Notwithstanding those limitations, the Julia compiler backend was previously not capable of handling all constructs. The backend has always been capable of compiling fully type-specialized method definitions to native code. And this turns out to be sufficient for compiling an unspecialized versions of most functions as well, by specifying a less specialized type signature for the lambda to the compiler. This is true since the semantics of a Julia program (notably dispatch) are defined as operating on the runtime types of the arguments. The ability to infer the types of variables and arguments ahead-of-time to unbox them and devirtualize the calls is important as an optimization, but neither optimization impacts the correctness of the code.

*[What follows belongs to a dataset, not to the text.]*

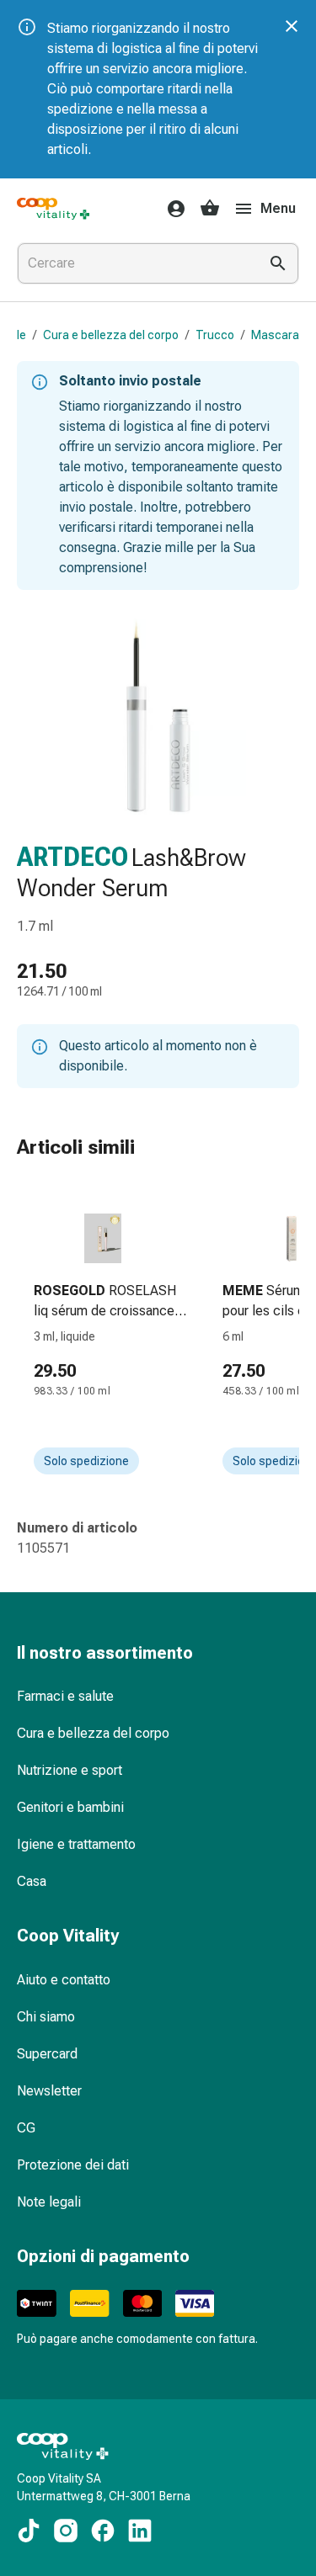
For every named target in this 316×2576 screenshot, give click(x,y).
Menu (278, 208)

There were a few cases where the backend couldn’t handle the generic method signature without additional machinery: static parameters, intrinsics, and comprehensions.

Static method parameters represent a side channel of additional information, computed as a function of the method type signature and the runtime call types. So while f{T}(x::T) = T is a very simple method definition, it required some extra care to compile it correctly for any x. Compiling this generically requires the ability to pass T as an argument. However, the callee knows x and not T so it can’t readily provide this extra information. Usually, the Julia backend knows the method signature type exactly, which allows it to fill in T as a constant during compilation and avoids the issue. For the static compilation case, the method dispatch system needs to instead insert this extra parameter into the call. It does this by adding a hidden argument to the call signature, and then marking the function pointer as needing to be called with this extra argument.

A second challenge is intrinsics. These calls are function-like, but do not have a dynamic behavioral model behind them. The code-generator simply fails if it was not able to statically predict one of these types (it was the job of generic_unbox and auto_unbox to try to avoid reaching this failure situation. In practice, this isn’t usually an issue since the method signatures for these functions in Base have been strongly statically typed. However, to guarantee this can’t happen required an implementation of a generic version of all intrinsic functions that can be called if the static type is not sufficiently well-known. The updated LLVM CBackend even makes direct use of some of these dynamic copies of LLVM’s normal intrinsics to implement support for emulation of i128 operations when they are not natively supported by the compiler (for example, when using MSVC or when not using x64).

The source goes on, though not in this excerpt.